- EXERCISE INSTRUCTIONS: Reproduce every line of the entries below word for word, leaving out the pictures.

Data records
________________________________________

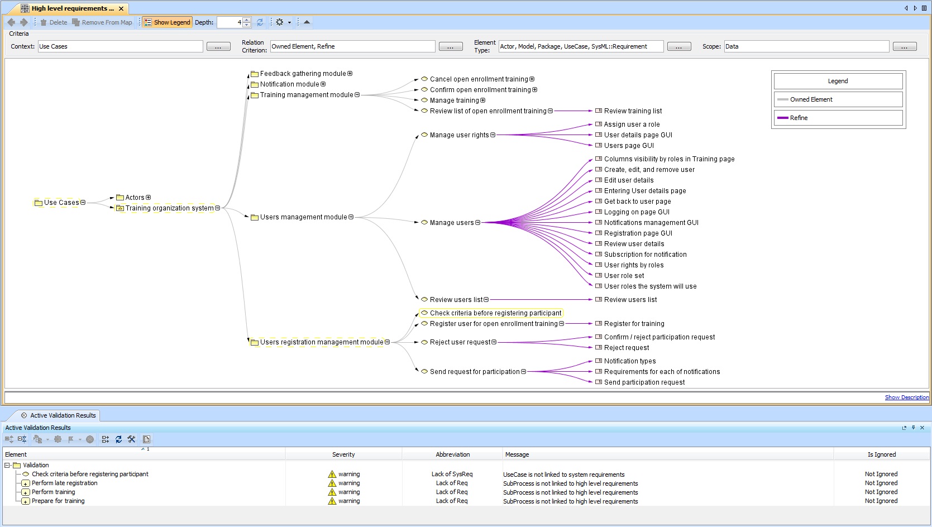
Task: Increase Depth using the spinner up arrow
Action: pyautogui.click(x=246, y=20)
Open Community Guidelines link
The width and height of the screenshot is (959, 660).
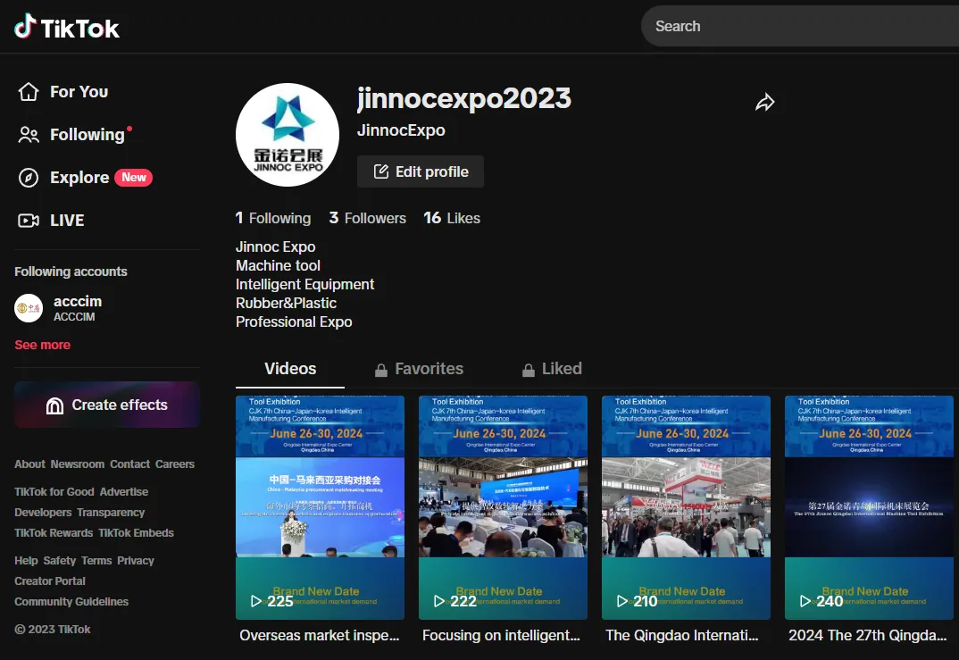click(x=71, y=602)
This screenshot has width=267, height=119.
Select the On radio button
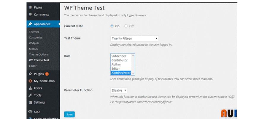112,26
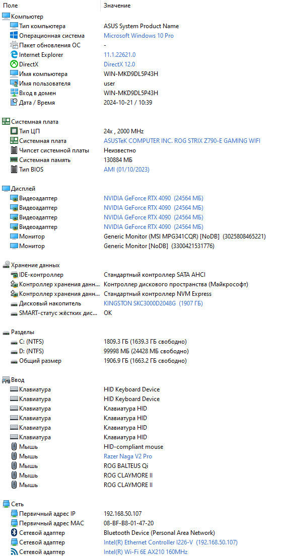Click the IDE-контроллер icon
The width and height of the screenshot is (284, 557).
click(x=14, y=275)
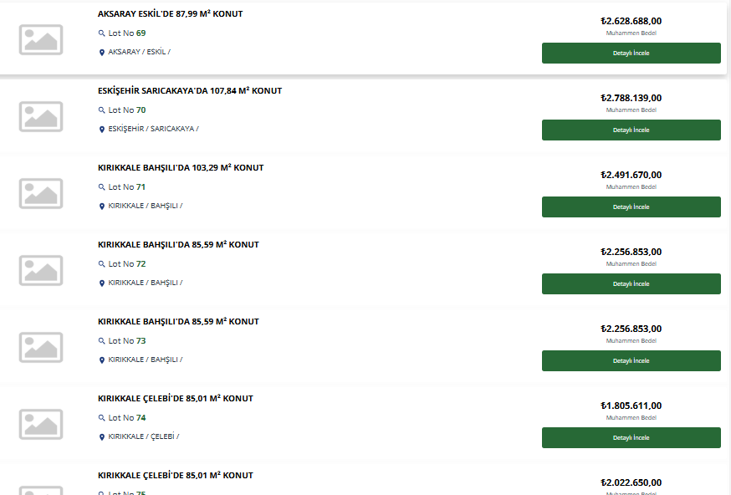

________________________________________

- SOLUTION:
Task: Increase Depth using the spinner up arrow
Action: pyautogui.click(x=246, y=20)
Open Community Guidelines link
The width and height of the screenshot is (959, 660).
click(x=71, y=602)
This screenshot has width=267, height=119.
Select the On radio button
112,26
Click the IDE-контроллер icon
The width and height of the screenshot is (284, 557).
click(x=14, y=275)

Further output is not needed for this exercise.